# Tgif!



## nice777guy (Nov 23, 2009)

No kids tonight - so its what I like to call "Cheap Wine and Frozen Pizza Night"!

Anyone care to stop by?


----------



## Jellybeans (Mar 8, 2011)

I'll bring the karaoke machine.
_Posted via Mobile Device_


----------



## nice777guy (Nov 23, 2009)

Actually - we could play Singstar on my PS2!!!

Not to mention its pretty darned good Hot Tub weather!!!


----------



## joe kidd (Feb 8, 2011)

nice777guy said:


> Actually - we could play Singstar on my PS2!!!
> 
> Not to mention its pretty darned good Hot Tub weather!!!


PS2? Oh my. I'll bring my PS3 and some Guitar Hero. :rofl:


----------



## nice777guy (Nov 23, 2009)

joe kidd said:


> PS2? Oh my. I'll bring my PS3 and some Guitar Hero. :rofl:


I've got Guitar Hero covered too!

The graphics may not measure up to your "PS*3*" - but it works fine for me!


----------



## that_girl (Jul 6, 2011)

Woot!

TGIF!!!!


----------



## raising5boyz (Nov 8, 2008)

AMEN!!! And spring break for me!!!!!!!!!!!!!!!!!!!!!!!!! And I need it! I would definitly join the party if we were closer!!


----------



## nice777guy (Nov 23, 2009)

Sorry - if anyone stopped by - I was "out" taking a walk with a nice new friend!

But I'm home now!!!


----------



## raising5boyz (Nov 8, 2008)

hmmmm...nice new friend? Care to expand on that and share more info? lol 

Glad you had a nice night! We all deserve those... at least every once in a while!!!


----------



## nice777guy (Nov 23, 2009)

Just some walking and talking...but still nice...


----------



## ing (Mar 26, 2011)

Chuck steak.

Turn Oven on at 350F 180C
Seer really hard on both sides until almost burnt in a cast iron frying pan.
Transfer to oven
Add a few potatoes
Add a couple of onions.
Add a bit of garlic. 
Cook for for 30 mins don't turn it, touch it or otherwise mess with it.
Watch TV while house fills with aromas.
Turn up to max on your oven for 5 mins.
Serve it..
It is around $8 a kilo here so you can pig out on delicious red meat for about $5.00
Drink red wine.


----------



## Deejo (May 20, 2008)

nice777guy said:


> Just some walking and talking...but still nice...

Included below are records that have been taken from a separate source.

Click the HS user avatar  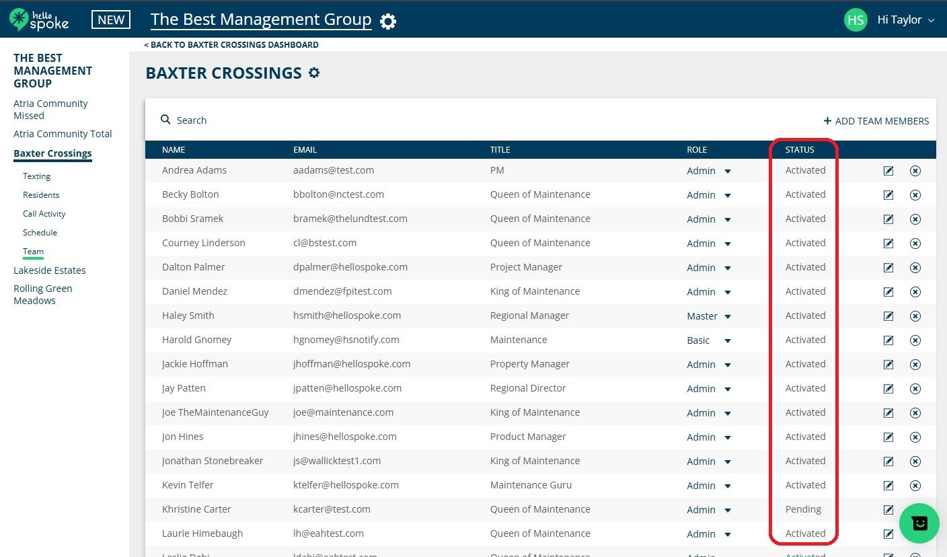pyautogui.click(x=856, y=20)
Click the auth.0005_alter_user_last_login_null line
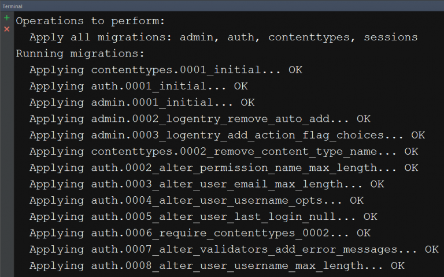 point(204,217)
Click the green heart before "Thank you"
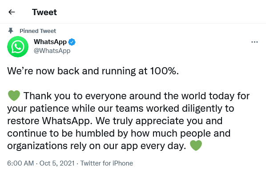Screen dimensions: 266x174 pyautogui.click(x=14, y=96)
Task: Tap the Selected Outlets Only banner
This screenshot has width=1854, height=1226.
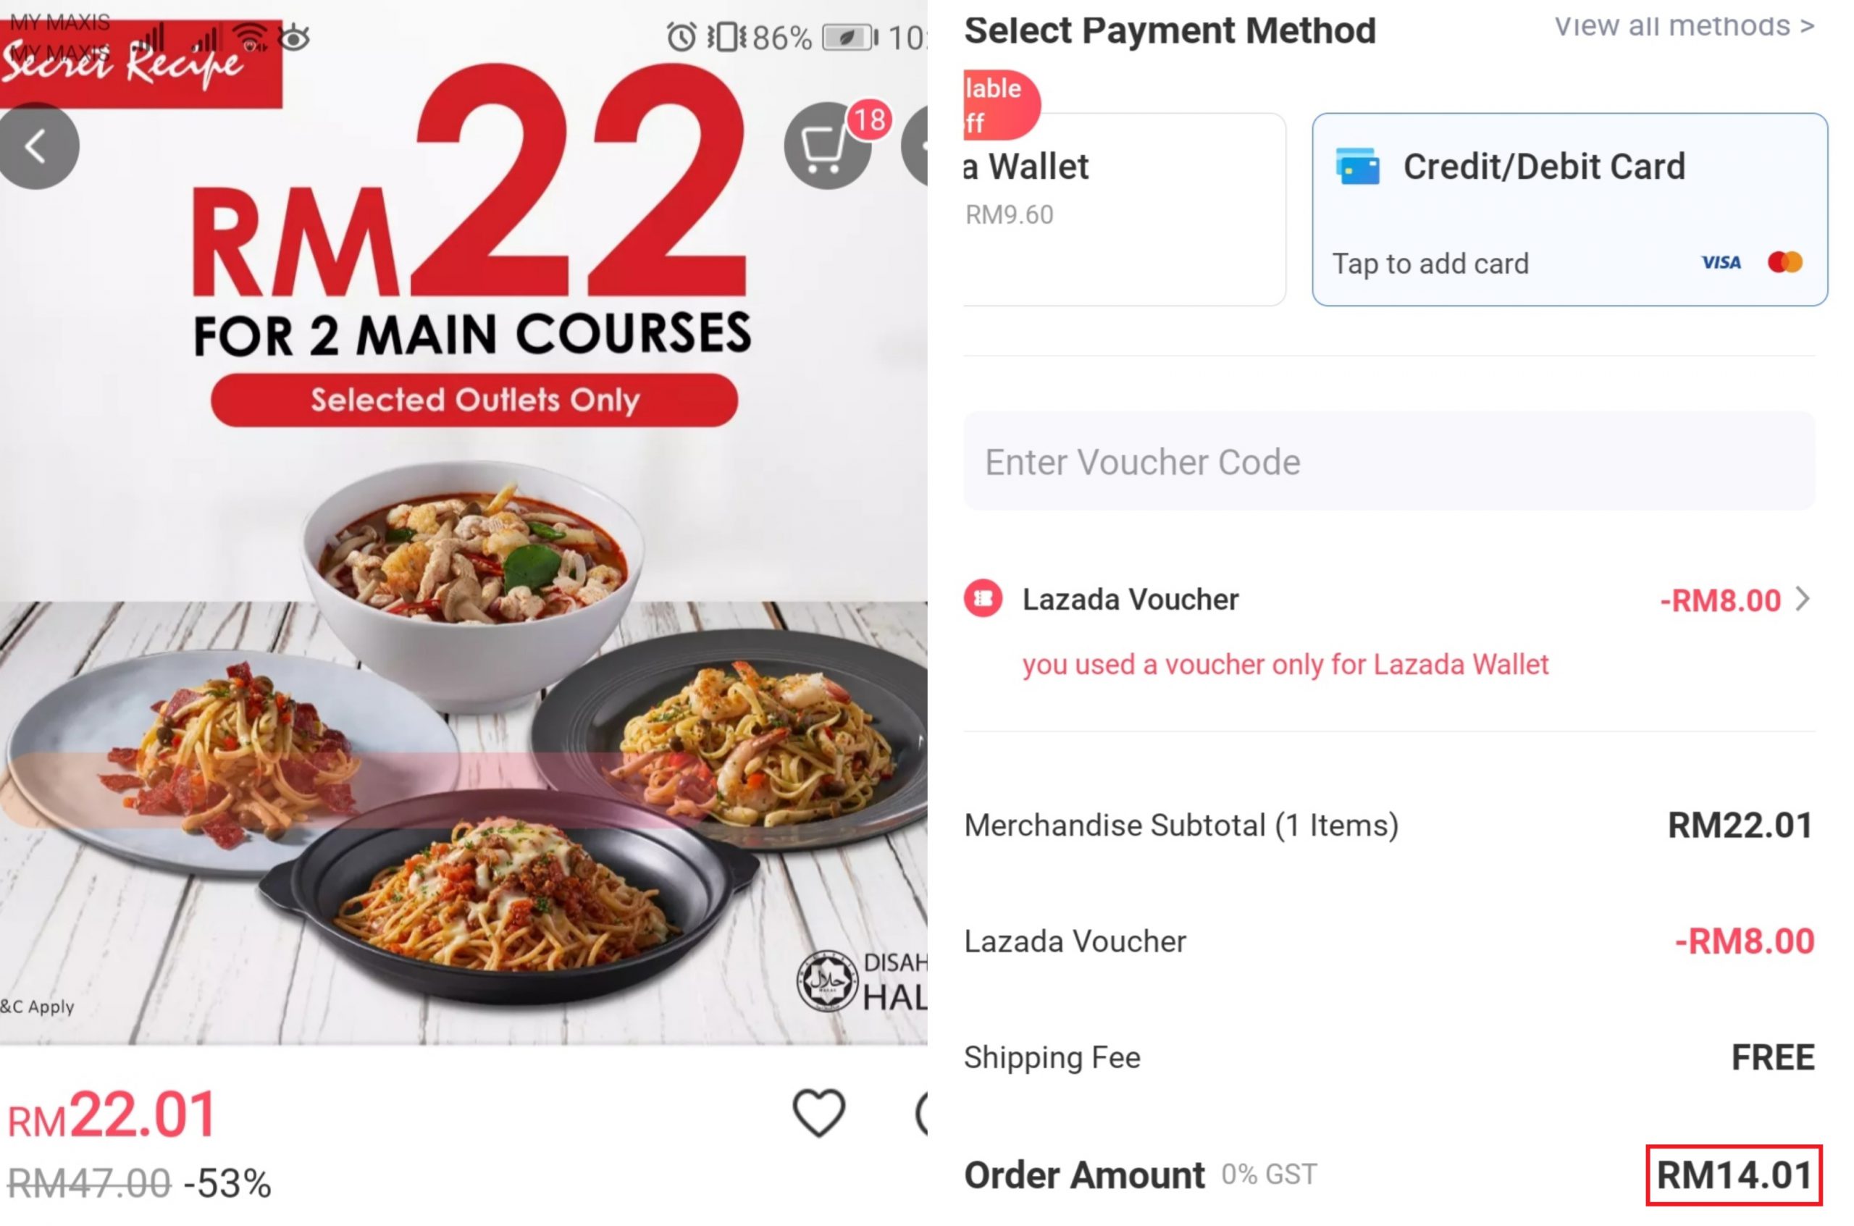Action: (474, 400)
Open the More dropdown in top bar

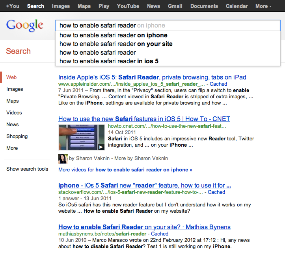click(263, 6)
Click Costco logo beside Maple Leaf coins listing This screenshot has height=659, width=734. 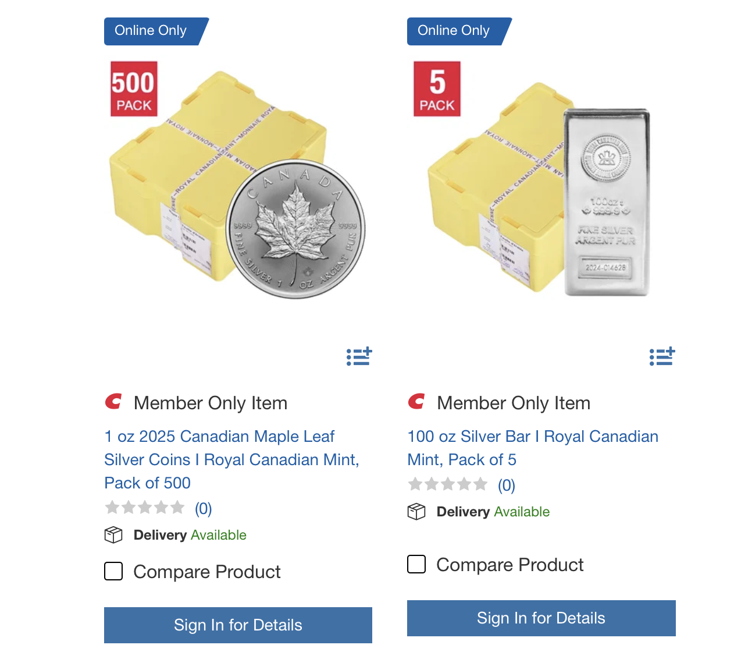(113, 402)
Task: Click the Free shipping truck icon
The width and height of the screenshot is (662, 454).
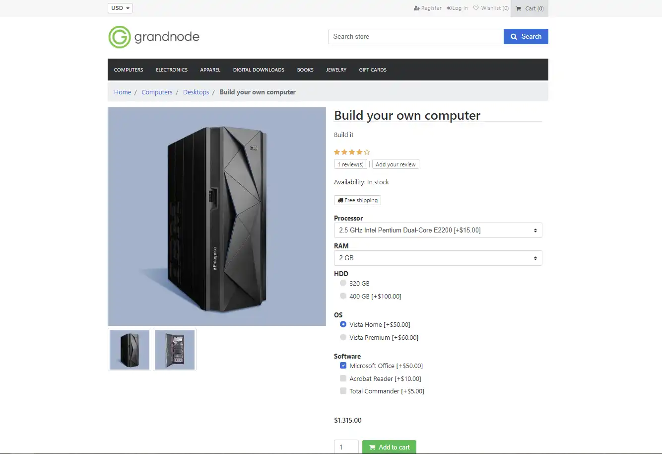Action: [x=340, y=201]
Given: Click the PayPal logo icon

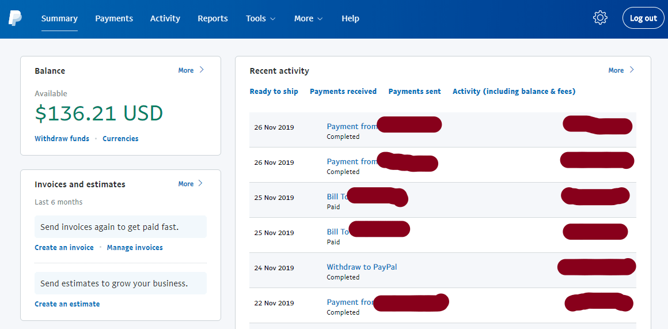Looking at the screenshot, I should (x=15, y=18).
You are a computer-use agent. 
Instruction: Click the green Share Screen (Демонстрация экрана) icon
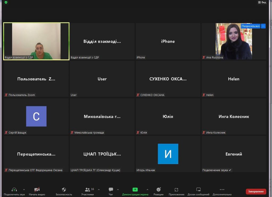point(135,190)
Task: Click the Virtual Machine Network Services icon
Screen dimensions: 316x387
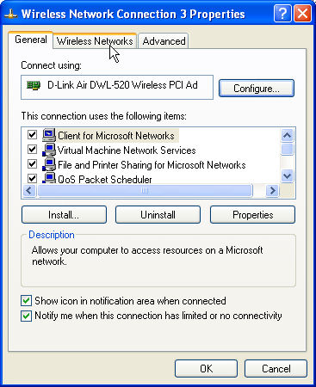Action: [x=49, y=150]
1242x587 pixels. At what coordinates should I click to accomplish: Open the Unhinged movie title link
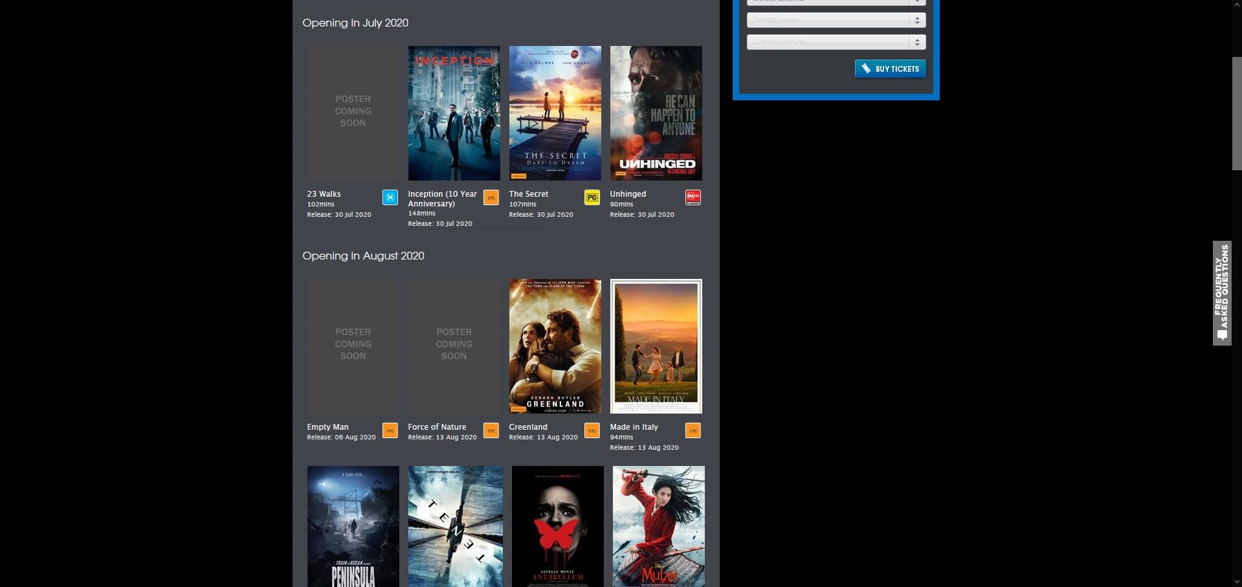[x=628, y=194]
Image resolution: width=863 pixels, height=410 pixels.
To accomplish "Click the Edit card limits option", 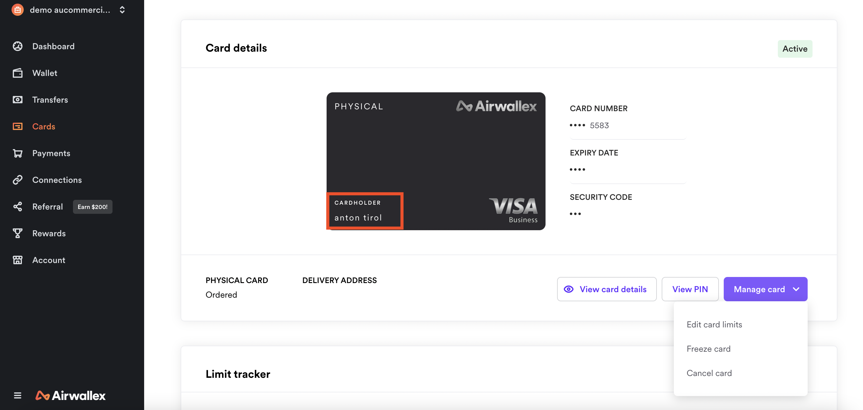I will click(x=714, y=324).
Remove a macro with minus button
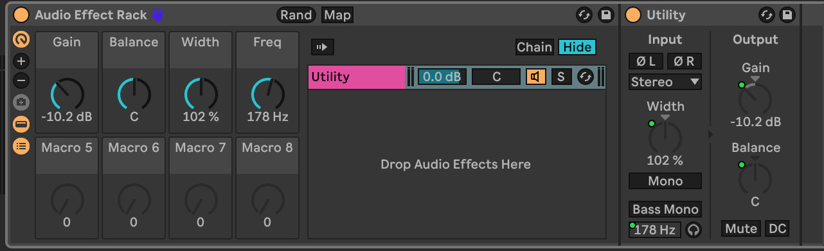This screenshot has width=824, height=251. 21,81
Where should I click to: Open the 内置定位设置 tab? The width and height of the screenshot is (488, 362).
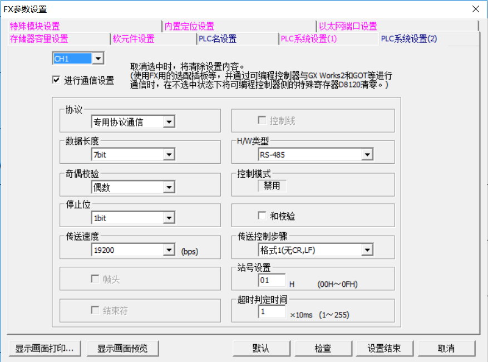(189, 26)
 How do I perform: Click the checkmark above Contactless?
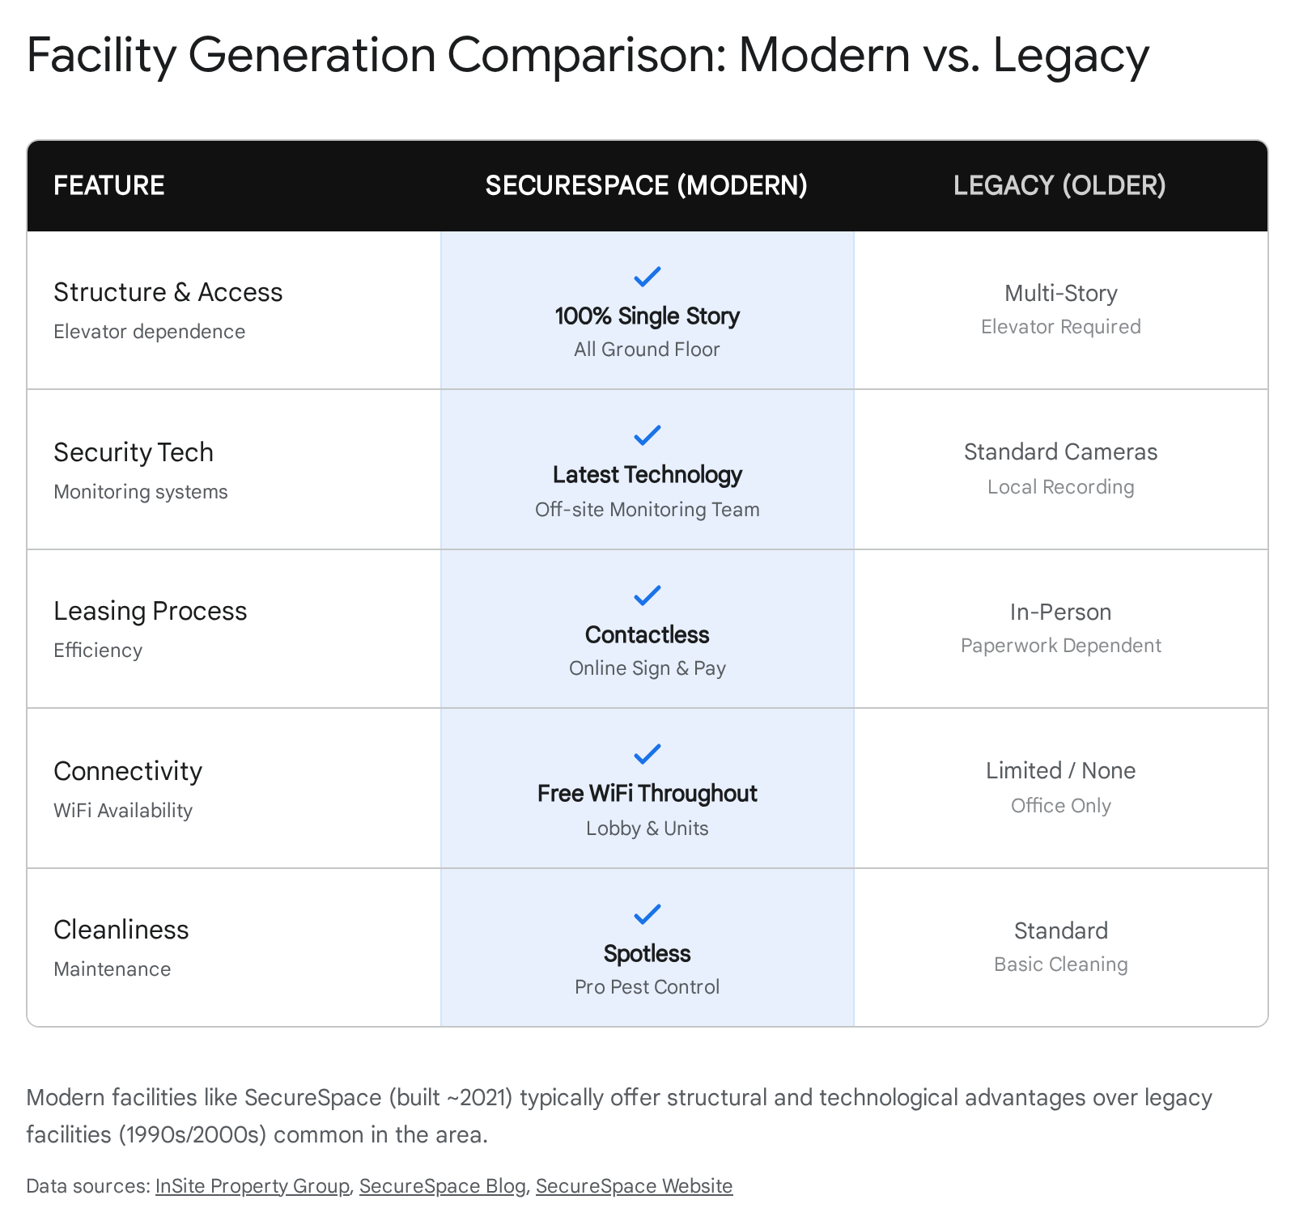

Make LOTS of friends and then choose the one you want to do the most 'walking and talking' with. :FIREdevil:

Wait ... we are talking about a woman and not Labrador Retriever, right?

Very glad for you.


----------



## nice777guy (Nov 23, 2009)

Deejo said:


> Make LOTS of friends and then choose the one you want to do the most 'walking and talking' with. :FIREdevil:
> 
> Wait ... we are talking about a woman and not Labrador Retriever, right?
> 
> Very glad for you.


:smthumbup:


----------